### AUFGABE A
Beantworte zum Text über das Leben in der DDR diese drei Fragen:
(i) Aus welchem Grund durfte die schreibende Person nicht zum Abitur?
(ii) Welches Ereignis setzte laut Text den hoffnungsvolleren siebziger Jahren ein Ende?
(iii) In welcher Stadt traf die schreibende Person die Bürgeraktivistin, die von einer Akte beim FBI erzählte?
### AUFGABE B
Schreibe den Text über das Leben in der DDR und die Zeit in den USA nach seinem letzten Satz weiter.

### TEXTABSCHNITT
Dabei fällt mir ein- natürlich konnte man in der DDR auch die Milieus wechseln.
Ich bin katholisch aufgewachsen, die Schule war "sozialistisch". Ich war in der DDR mal Gegnerin, durfte nicht zum Abitur wegen der Ablehnung der Jugendweihe, habs dann irgendwie doch geschafft auf der Abendschule, war mal unauffällig Mitlebende, mal später begeistert am Mittun und mal auch angewidert und geärgert. Oft hing es von den Menschen ab, denen man begegnet ist und oft auch von der allgemeinen Entwicklung. . Wie auch immer: die siebziger Jahre waren hoffnungsvoller als davor bis die Biermann-Affäre kam.

Was ich oftmals nicht verstehe, ist die Wehleidigkeit mancher Bürgerrechtler. Es kostet in jedem System etwas, wenn man sich deutlich dagegen wendet. Bei mir war es diese Jugendweihe-Geschichte, die mir den Studienplatz erst einmal verwehrte. Aber manche führen sich so auf, als hätten sie vor allen Oppositionsaktivitäten eine "Demokratie-Ausfall-Versicherung" abgeschlossen, die sie jetzt einklagen
Du schreibst, es geht immer um Personen. Sicher, aber alle haben ja doch in Zusammenhängen gelebt. Ich war in den Wendezeiten in den USA und habe mich immer - bei allen sehr lieben Menschen von New York bis Houston - immer gefragt: Was hält diese Gesellschaft zusammen? Ich war es so gewohnt, dass sich Leute ansahen und irgendwie über etwas einig. Aber hier eben nicht immer oder anders. Oder doch? Ich erinnere mich an eine sehr aktive Bürgeraktivistin in Detroit, die mir als erstes erzählte, sie habe bestimmt eine dicke Akte beim FBI. Ich guckte sie an und lächelte - ich wollte nichts dazu sagen. ...

### EINTRÄGE
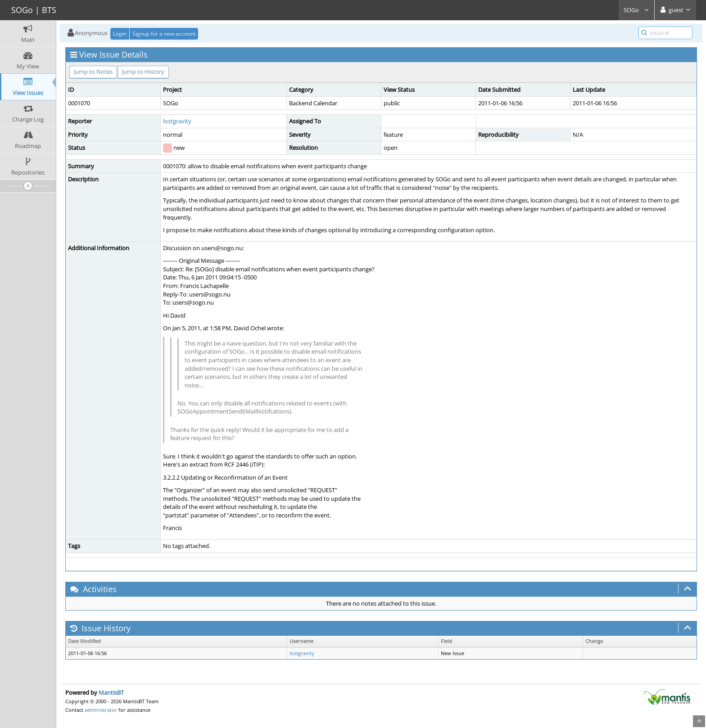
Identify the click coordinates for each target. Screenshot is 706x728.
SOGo (636, 10)
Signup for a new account (164, 33)
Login (120, 33)
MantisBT (111, 692)
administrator (101, 710)
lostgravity (177, 121)
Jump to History (143, 72)
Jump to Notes (93, 72)
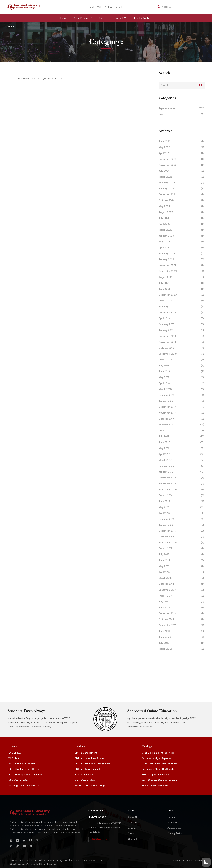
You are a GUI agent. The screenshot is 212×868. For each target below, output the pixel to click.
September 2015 (182, 542)
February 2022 (182, 253)
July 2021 (182, 283)
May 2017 (182, 448)
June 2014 (182, 608)
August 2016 (182, 495)
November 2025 (182, 165)
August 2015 (182, 548)
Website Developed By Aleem (188, 860)
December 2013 (182, 613)
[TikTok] (17, 846)
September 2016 (182, 490)
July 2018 (182, 366)
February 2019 (182, 324)
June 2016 (182, 501)
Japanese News (182, 108)
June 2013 (182, 631)
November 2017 (182, 413)
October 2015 (182, 537)
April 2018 (182, 383)
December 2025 (182, 159)
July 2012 (182, 643)
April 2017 (182, 454)
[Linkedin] (31, 846)
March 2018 (182, 389)
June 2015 (182, 560)
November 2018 (182, 342)
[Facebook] (30, 840)
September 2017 (182, 425)
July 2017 (182, 436)
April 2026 (182, 153)
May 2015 (182, 566)
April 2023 (182, 224)
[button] (99, 839)
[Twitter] (37, 840)
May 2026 (182, 147)
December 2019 (182, 312)
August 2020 (182, 301)
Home (10, 27)
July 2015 (182, 554)
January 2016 (182, 525)
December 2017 (182, 407)
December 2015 (182, 531)
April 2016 (182, 513)
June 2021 (182, 289)
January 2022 (182, 259)
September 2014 (182, 590)
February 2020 (182, 306)
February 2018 (182, 395)
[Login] (11, 840)
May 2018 (182, 377)
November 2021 (182, 265)
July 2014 (182, 601)
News (182, 114)
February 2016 (182, 519)
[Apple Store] (24, 840)
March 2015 (182, 578)
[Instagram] (11, 846)
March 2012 (182, 649)
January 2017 (182, 472)
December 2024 (182, 194)
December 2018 (182, 336)
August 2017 (182, 430)
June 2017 (182, 442)
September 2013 (182, 625)
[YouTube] (24, 846)
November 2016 (182, 484)
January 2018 (182, 401)
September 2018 (182, 354)
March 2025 (182, 177)
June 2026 (182, 141)
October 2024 (182, 200)
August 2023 (182, 212)
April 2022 (182, 248)
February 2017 (182, 466)
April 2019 (182, 318)
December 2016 (182, 477)
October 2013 (182, 619)
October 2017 (182, 419)
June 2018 (182, 371)
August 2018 (182, 360)
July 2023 (182, 218)
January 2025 (182, 188)
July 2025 (182, 171)
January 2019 (182, 330)
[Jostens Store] (18, 840)
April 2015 (182, 572)
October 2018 (182, 348)
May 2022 (182, 242)
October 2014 (182, 584)
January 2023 (182, 236)
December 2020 (182, 295)
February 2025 (182, 183)
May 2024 (182, 206)
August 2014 (182, 596)
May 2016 (182, 507)
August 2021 (182, 277)
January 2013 (182, 637)
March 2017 (182, 460)
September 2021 (182, 271)
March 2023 (182, 230)
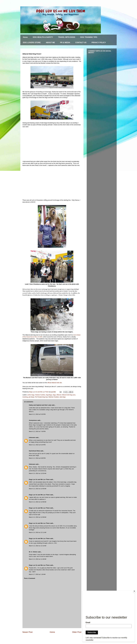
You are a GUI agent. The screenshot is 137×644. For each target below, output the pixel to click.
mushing (25, 397)
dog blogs (49, 395)
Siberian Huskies (54, 397)
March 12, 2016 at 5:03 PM (37, 414)
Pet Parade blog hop (41, 397)
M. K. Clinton (33, 552)
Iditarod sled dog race (69, 395)
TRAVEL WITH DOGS (67, 37)
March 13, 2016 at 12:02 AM (38, 473)
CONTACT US (81, 42)
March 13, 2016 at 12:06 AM (38, 502)
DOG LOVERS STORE (32, 42)
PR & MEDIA (65, 42)
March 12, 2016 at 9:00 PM (37, 458)
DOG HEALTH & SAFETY (43, 37)
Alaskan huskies (40, 395)
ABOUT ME (50, 42)
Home (25, 37)
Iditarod (59, 395)
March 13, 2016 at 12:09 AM (38, 517)
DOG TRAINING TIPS (89, 37)
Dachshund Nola (34, 451)
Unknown (32, 438)
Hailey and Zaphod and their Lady (40, 405)
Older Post (77, 632)
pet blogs (31, 397)
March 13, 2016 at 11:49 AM (38, 559)
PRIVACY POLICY (99, 42)
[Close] (134, 591)
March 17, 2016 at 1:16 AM (37, 574)
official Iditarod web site (55, 382)
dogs (54, 395)
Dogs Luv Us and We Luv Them (39, 480)
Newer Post (28, 632)
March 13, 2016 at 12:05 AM (38, 488)
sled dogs (63, 397)
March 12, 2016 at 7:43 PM (37, 431)
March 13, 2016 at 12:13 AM (38, 546)
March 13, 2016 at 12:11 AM (38, 532)
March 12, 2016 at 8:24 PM (37, 445)
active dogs (31, 395)
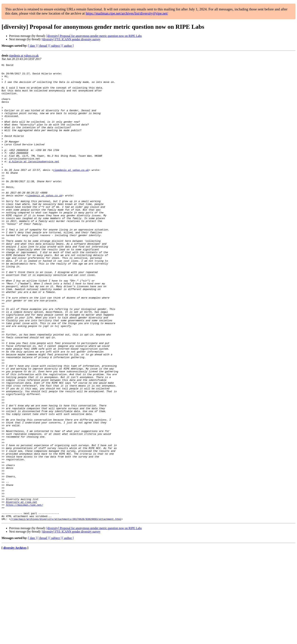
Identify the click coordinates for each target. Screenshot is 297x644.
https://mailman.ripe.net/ (24, 593)
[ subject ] (56, 46)
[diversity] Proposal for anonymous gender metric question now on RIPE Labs (94, 36)
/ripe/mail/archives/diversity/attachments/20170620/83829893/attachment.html (66, 610)
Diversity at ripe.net (21, 590)
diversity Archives (15, 639)
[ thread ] (43, 46)
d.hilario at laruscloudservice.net (34, 181)
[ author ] (68, 46)
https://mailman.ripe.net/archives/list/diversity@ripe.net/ (127, 13)
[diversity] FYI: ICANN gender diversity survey (71, 39)
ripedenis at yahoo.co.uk (24, 56)
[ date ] (33, 46)
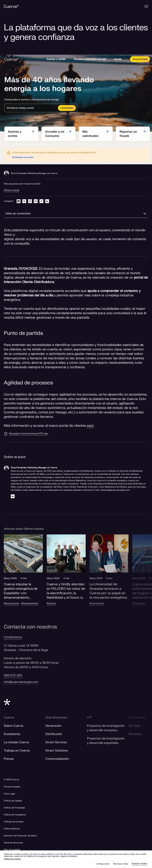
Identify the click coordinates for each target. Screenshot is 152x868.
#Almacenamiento (30, 603)
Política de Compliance (15, 815)
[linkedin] (47, 201)
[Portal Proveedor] (12, 787)
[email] (36, 201)
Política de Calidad (13, 801)
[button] (23, 573)
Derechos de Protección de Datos (20, 836)
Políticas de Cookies (13, 822)
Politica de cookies (12, 859)
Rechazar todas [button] (120, 864)
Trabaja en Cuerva (16, 750)
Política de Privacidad (14, 808)
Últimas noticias (11, 190)
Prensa (9, 759)
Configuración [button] (103, 864)
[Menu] (146, 6)
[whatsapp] (30, 201)
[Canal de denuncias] (13, 843)
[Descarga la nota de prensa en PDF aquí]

### ERGEBNIS A
(i) Wegen der Ablehnung der Jugendweihe.
(ii) Die Biermann-Affäre.
(iii) In Detroit.

### ERGEBNIS B
Dieses Auf ich geworfen sein durch die Veränderungen in der Gesellschaft. Das ist eine interessante Wahrnehmung. Darin lag ja auch eine Einladung zum "Wahnsinn".
Es geht nicht nur Leuten mit einer, sagen wir mal, sensiblen psychischen Konstitution besser, wenn sie immer ein bisschen "Außer sich" sein können. Der Verdruss über die Verhältnisse, zu DDR-Zeiten manchmal aber auch eine Spannung, wenn sich irgendwas bewegte, das hat bei Manchen für eine Orientierung nach außen gesorgt. Es war ein Gemeinschaftsgefühl, manchmal auch im Empörten oder im gemeinsam Aufgeregten in der DDR. Man konnte ständig gemeinsam klagen und war sich einig. Das alles lenkte ab von den eigenen inneren Unruhen. Andere wieder sagen, die DDR habe sie krank gemacht. Jedes System hat - glaube ich - seine "Opfer". Auch dieses jetzt schürt in mir Ohnmachtsgefühle intensiver Art.

Aus verschiedenen Gründen hatte ich meine schwerste Lebenskrise in einer anderen Zeit - kurz nach dem Studium. Und ich hatte in Berlin eine gute Adresse. Es gab in Berlin-Hirschgarten eine Station für Psychotherapie, initiiert von Professor Kurt Höck,

www.aerzteblatt.de/v4/archiv/artikel.asp?id=64972

ein bekannter Mann, der die dynamische Gruppentherapie förderte, die Psychoanalyse war verpönt. Bis auf den heutigen Tag zehre ich davon und habe die Identitätsprobleme in den "Wendezeiten" ganz gut überstanden. Ich weiß jetzt nicht, ob das in deinem Zusammenhang eine Bedeutung hat, aber ich wollte mal drauf verweisen, weil es da ständige sehr einseitige Schuldzuweisungen gibt.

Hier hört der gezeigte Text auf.